An unusual experience

Stanford Resourcing Staff with their Certificates at St Magnus

Stanford Resourcing Staff with their Certificates at St Magnus in the City of London

Coming top of the Google search lists, the Association of Ringing Teachers (ART) currently receives around 400 enquiries a year, mostly from people wishing to learn to ring. However, some of the more unusual enquiries include people wishing to learn to ring tunes on handbells, restore their tower bells, or for an unusual ‘experience’ as part of a stag weekend.

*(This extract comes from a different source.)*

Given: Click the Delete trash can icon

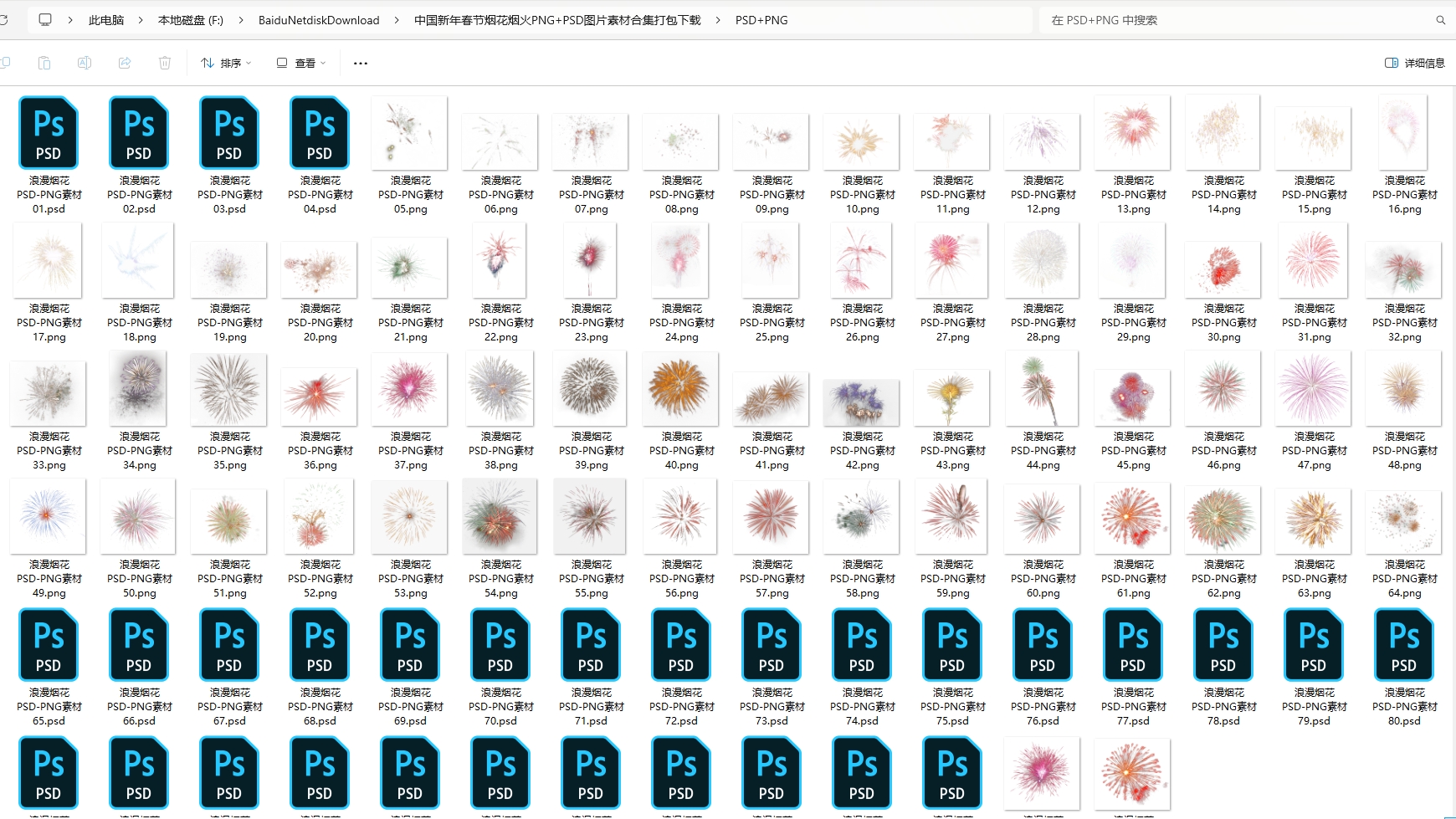Looking at the screenshot, I should tap(165, 63).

A few months ago we received an enquiry from Stanford Resourcing, a City of London based financial services-focused recruitment consultancy, whose employees wished to try something different, before their Christmas meal in crypt of St Mary Le Bow in Cheapside.

Our dilemma

It was with some trepidation that we agreed to try and organise a taster session for them. We were not sure if we could find sufficient ringers with the right skills on a weekday afternoon, or how much to charge Stanford. In the end we decided to pay the ringers twice the going rate for a wedding (the time involved was roughly double) and the tower the usual 3 hour peal fee. We also included a donation to ART, which will be used to support future recruitment and training activities. Stanford readily agreed to this.

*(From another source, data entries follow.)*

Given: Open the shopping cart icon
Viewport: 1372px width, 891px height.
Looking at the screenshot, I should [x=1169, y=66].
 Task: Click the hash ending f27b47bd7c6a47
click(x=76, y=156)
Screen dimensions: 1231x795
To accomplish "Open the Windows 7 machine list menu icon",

In the end, we had more than enough people willing to help, and needed to turn a few late comers down. At 3.00pm on Wednesday 13th December, ten ringers, including three members of ART and other experienced teachers from Middlesex, London, Surrey and Kent, and the SRCY’s Alan Regin met at Magnus the Martyr in the City of London for a pre-briefing. At 3.30pm seventeen members of Stanford’s staff ascended the tower to meet the ringers.

On the day

After introductions, we gave a safety briefing and then demonstrated rounds being rung on the back ten bells. There is a floor above the bells, with a good view down through a metal grating. Once everyone had ascended to this level we were able to explain the action of a bell, as the tenor was turned over a few times, and answer questions.

Back in the ringing room, after a demonstration, most of the staff then had a five-minute introductory handling lesson, ringing backstrokes with an instructor. There was sufficient space in the ringing room to be able to give four people a go at a time. Whilst this was happening those waiting their turn were able to talk to the other ringers and also try ringing some rounds on handbells. We also gave everyone a copy of ART’s Discover Bell Ringing book to read, and to take away as a momento.

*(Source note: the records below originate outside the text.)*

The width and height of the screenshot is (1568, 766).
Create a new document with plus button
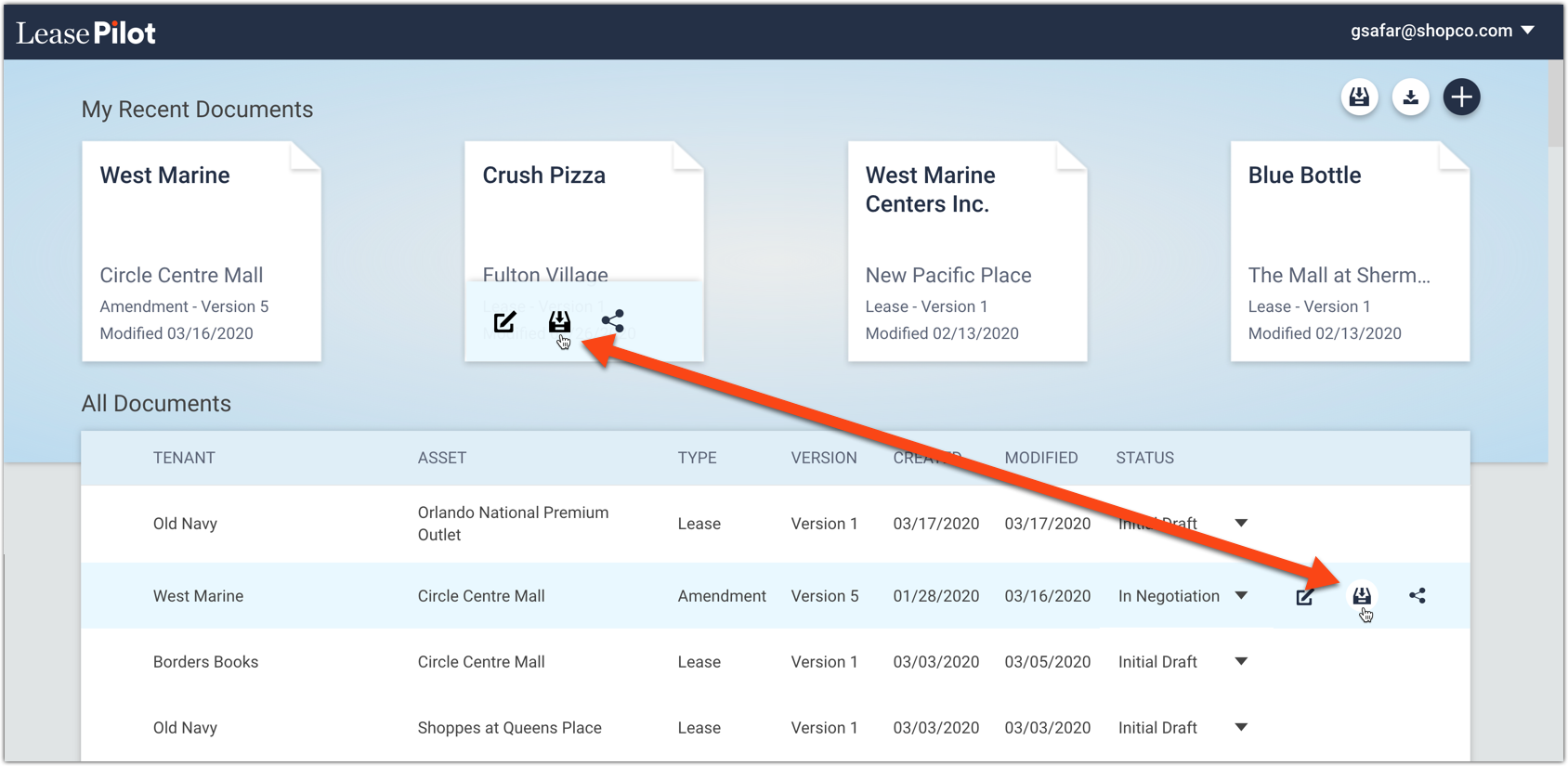pos(1461,97)
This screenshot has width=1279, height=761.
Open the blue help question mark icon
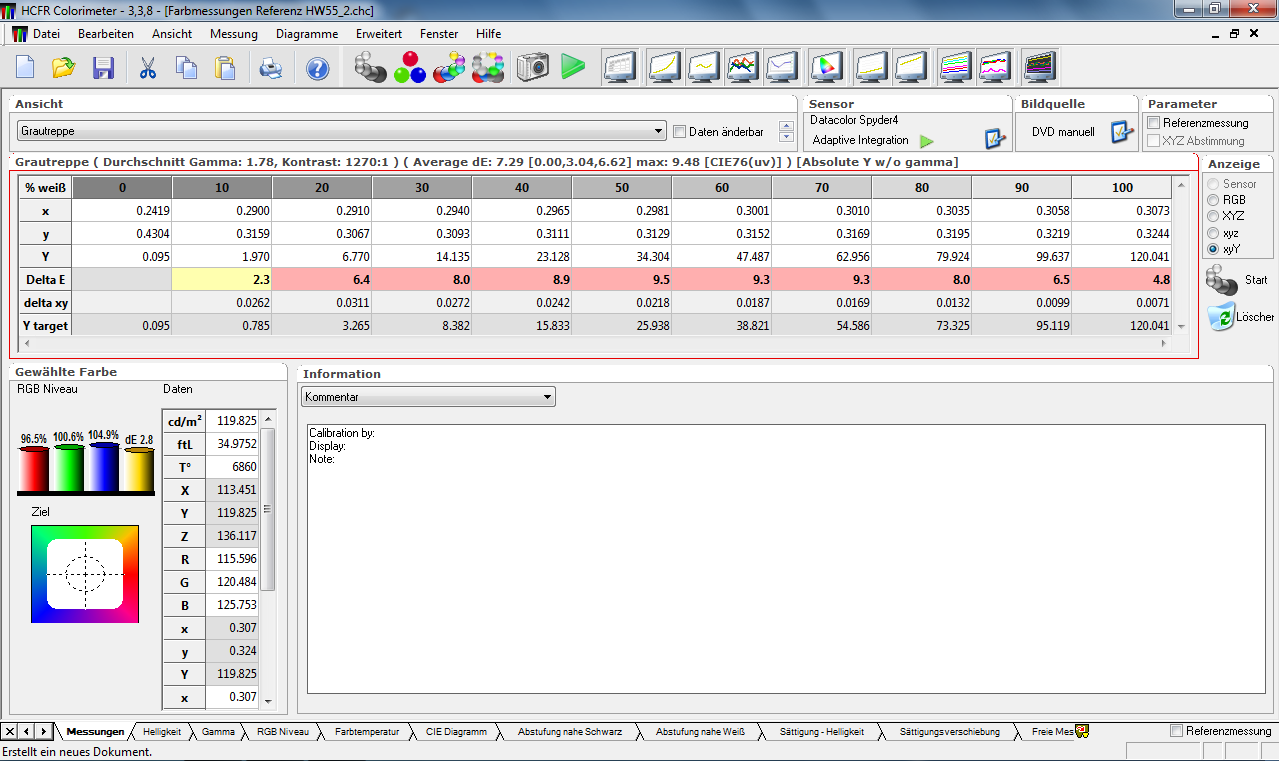coord(317,68)
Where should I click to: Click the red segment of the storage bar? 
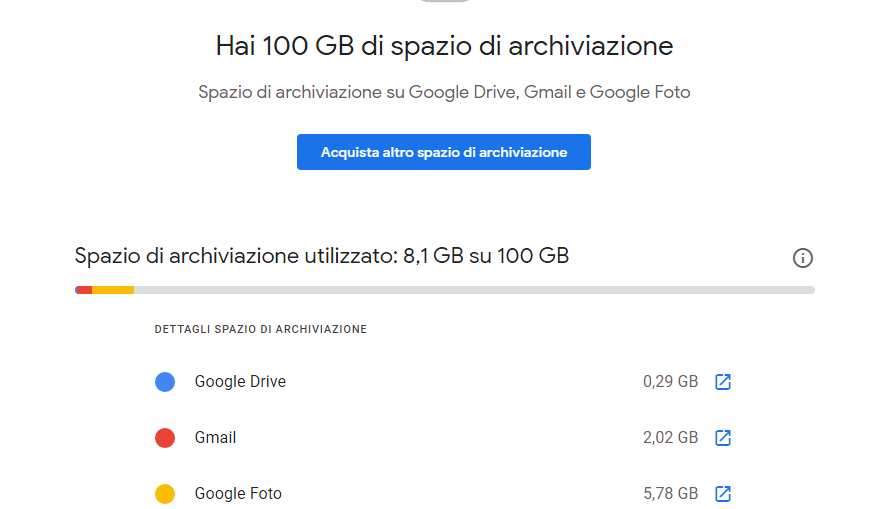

Alan Regin then spent a little time explaining history of change ringing, of which St Magnus had played its part over the last 300 years. Alan also brought along the World War I Rolls of Honour for everyone to see, and which he had spent a considerable amount of time researching in recent years.

Alan also explained the different reasons why people ring bells and pointed out Rod Bickerton, one of the teachers present, who admitted to having grabbed over 6,500 towers. When questioned, Alan admitted that he had rung 5,681 peals, describing himself as almost a professional ringer!

It all works out well

All the Stanford staff had picked up ringing the backstroke very quickly, so next we rang rounds on the middle six bells, with two of the Stanford staff in at a time, ringing the backstrokes for 3 to 4 minutes under the guidance of an instructor. As each pair completed this, they were presented with a special certificate to mark the occasion, and applause from their colleagues.

The afternoon concluded with an explanation and demonstration of call changes, followed by a bob course of Grandsire Caters. This went faultlessly – unlike our practice touch earlier in the afternoon, before the Stanford staff arrived!

Everyone thoroughly enjoyed themselves, ringers and non-ringers alike, and at least two of the Stanford staff were interested in going to their local tower to take up ringing. However this was not our primary object, as our aim was simply to raise awareness of ringing, and show people something which they might never otherwise experience.